# The Math joke thread!



## Grandalf (Jun 7, 2014)




----------



## Stickman (Sep 30, 2012)

Grandalf said:


> View attachment 461578


----------



## bob007 (Jan 2, 2016)

Here a math pick up line 

Guy talking to girl : you look like a 90 degres angle

Girl : Why ?

Guy : Because you look right ! 

This come from bigdaws tv on youtube. it just epic ...


----------



## Dr.Delusion (Dec 27, 2015)

A: Are you a Pi? 
B: Why?
A: Because you're so irrational.


----------



## VinnieBob (Mar 24, 2014)

do you know why 6 feared 7?:anyone::anyone:

because 7 8 9:laughing:


----------



## Psychophant (Nov 29, 2013)

cybersloth81 said:


> There are 10 types of people
> 
> Those who understand it
> And those who dont


and those who didn't expect the joke to be in base 3.


----------



## Stelmaria (Sep 30, 2011)

How come so many of Newton's 1st dates were his last? 

I ask because he kept referring to dee ex.

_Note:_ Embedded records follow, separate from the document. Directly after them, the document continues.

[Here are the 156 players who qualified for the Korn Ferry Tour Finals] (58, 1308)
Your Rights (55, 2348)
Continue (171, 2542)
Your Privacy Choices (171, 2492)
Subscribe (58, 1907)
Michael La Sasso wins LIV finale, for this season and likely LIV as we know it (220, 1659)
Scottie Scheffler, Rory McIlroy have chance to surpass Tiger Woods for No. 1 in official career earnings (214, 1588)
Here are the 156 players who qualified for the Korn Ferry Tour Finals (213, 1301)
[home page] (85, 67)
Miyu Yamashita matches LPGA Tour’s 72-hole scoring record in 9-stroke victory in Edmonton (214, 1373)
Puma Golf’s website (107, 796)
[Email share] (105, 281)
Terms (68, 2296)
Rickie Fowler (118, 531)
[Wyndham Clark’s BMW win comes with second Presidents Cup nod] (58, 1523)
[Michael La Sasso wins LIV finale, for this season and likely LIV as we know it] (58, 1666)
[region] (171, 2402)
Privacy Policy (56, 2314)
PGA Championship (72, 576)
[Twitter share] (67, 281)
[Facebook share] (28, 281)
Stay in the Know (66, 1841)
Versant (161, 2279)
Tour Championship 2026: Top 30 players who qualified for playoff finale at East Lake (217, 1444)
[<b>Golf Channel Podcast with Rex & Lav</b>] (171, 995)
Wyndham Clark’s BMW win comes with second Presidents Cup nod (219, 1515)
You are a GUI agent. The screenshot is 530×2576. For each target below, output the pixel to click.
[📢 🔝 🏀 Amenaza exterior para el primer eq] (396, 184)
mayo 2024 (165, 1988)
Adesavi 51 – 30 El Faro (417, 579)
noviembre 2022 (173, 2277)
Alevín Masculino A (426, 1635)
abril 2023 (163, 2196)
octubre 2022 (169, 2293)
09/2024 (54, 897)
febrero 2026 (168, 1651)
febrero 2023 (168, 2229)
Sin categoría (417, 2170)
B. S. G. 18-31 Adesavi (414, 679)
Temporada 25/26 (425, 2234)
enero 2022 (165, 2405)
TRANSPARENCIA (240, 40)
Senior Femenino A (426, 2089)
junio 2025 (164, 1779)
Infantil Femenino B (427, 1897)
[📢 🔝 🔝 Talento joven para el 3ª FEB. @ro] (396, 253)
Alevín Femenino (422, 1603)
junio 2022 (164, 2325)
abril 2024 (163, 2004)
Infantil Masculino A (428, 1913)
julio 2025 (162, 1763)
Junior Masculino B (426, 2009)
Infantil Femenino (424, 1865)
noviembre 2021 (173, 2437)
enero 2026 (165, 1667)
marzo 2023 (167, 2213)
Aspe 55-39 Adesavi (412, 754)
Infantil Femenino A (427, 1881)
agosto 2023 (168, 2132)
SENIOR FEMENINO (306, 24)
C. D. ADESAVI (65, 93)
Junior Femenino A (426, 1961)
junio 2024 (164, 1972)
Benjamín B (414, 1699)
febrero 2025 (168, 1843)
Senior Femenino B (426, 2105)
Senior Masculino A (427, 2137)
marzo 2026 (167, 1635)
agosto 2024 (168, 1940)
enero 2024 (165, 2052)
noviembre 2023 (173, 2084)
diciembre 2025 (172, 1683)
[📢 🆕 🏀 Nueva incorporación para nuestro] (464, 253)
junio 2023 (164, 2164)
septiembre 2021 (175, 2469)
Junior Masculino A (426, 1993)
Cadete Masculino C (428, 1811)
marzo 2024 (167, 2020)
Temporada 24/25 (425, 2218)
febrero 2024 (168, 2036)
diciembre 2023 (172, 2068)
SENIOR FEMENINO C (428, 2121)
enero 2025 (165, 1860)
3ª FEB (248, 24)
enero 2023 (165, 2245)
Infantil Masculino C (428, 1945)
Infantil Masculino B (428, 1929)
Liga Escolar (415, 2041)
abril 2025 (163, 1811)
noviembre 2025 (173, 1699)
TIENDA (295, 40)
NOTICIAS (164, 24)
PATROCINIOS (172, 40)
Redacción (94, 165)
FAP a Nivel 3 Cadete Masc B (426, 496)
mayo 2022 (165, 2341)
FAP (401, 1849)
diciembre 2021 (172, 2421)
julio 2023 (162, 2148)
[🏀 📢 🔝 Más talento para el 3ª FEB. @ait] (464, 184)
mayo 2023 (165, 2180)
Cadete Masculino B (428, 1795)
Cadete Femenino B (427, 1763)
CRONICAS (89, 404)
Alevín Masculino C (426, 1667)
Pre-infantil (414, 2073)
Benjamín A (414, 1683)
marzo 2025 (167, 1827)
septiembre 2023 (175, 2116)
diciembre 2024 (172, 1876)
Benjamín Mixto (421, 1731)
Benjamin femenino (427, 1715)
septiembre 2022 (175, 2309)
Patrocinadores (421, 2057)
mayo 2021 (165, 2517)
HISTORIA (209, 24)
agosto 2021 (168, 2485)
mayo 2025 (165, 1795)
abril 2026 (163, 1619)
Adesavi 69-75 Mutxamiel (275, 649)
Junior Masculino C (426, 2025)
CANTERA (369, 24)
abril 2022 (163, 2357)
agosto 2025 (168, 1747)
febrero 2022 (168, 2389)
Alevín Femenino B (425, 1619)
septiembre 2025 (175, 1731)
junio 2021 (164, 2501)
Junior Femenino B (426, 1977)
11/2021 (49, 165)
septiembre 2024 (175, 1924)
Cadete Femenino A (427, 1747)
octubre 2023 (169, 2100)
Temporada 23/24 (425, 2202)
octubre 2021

Yeah, it's terrible! :frustrating:
Maybe you all can steal some better jokes!


----------



## Stelmaria (Sep 30, 2011)

It's hard to differentiate the contributions of Newton & Leibniz to #math since both were integral to change.


----------



## ShatteredHeart (Jul 11, 2014)

I don't know what your *angle* is but please no *tangents*


----------



## puzzled (Mar 15, 2016)

Disclaimer: This is more a physics joke than a math joke.

_Don't be a d^3x/dt^3_


----------



## Stelmaria (Sep 30, 2011)

This Fibonacci joke is as bad as the last two you have heard, combined!


----------



## g_w (Apr 16, 2013)




----------



## Stelmaria (Sep 30, 2011)

What do you get when you cross a mosquito with a rock climber? Answer: Nothing. You can't cross a vector with a scalar


----------



## VinnieBob (Mar 24, 2014)

i once had a math teacher who had a geomatree 
it had square roots


----------



## Stelmaria (Sep 30, 2011)

Box and whisker plot!


----------



## Simpson17866 (Dec 3, 2014)

I hereby stake my claim to the Prize in Mathematics for discovering and naming the Nobel Curve:

________________________________


----------



## HAL (May 10, 2014)

Remind me to never create material for an actual comedian.


----------



## Maybe (Sep 10, 2016)

i don't have any real jokes.


----------



## HAL (May 10, 2014)

Maybe said:


> i don't have any real jokes.


Well that's just the root of the problem. You'll find the real issue is that you're simply too negative.


----------



## Stelmaria (Sep 30, 2011)

Maybe said:


> i don't have any real jokes.


Try some jokes in the complex domain then!


----------



## Riven (Jan 17, 2015)




----------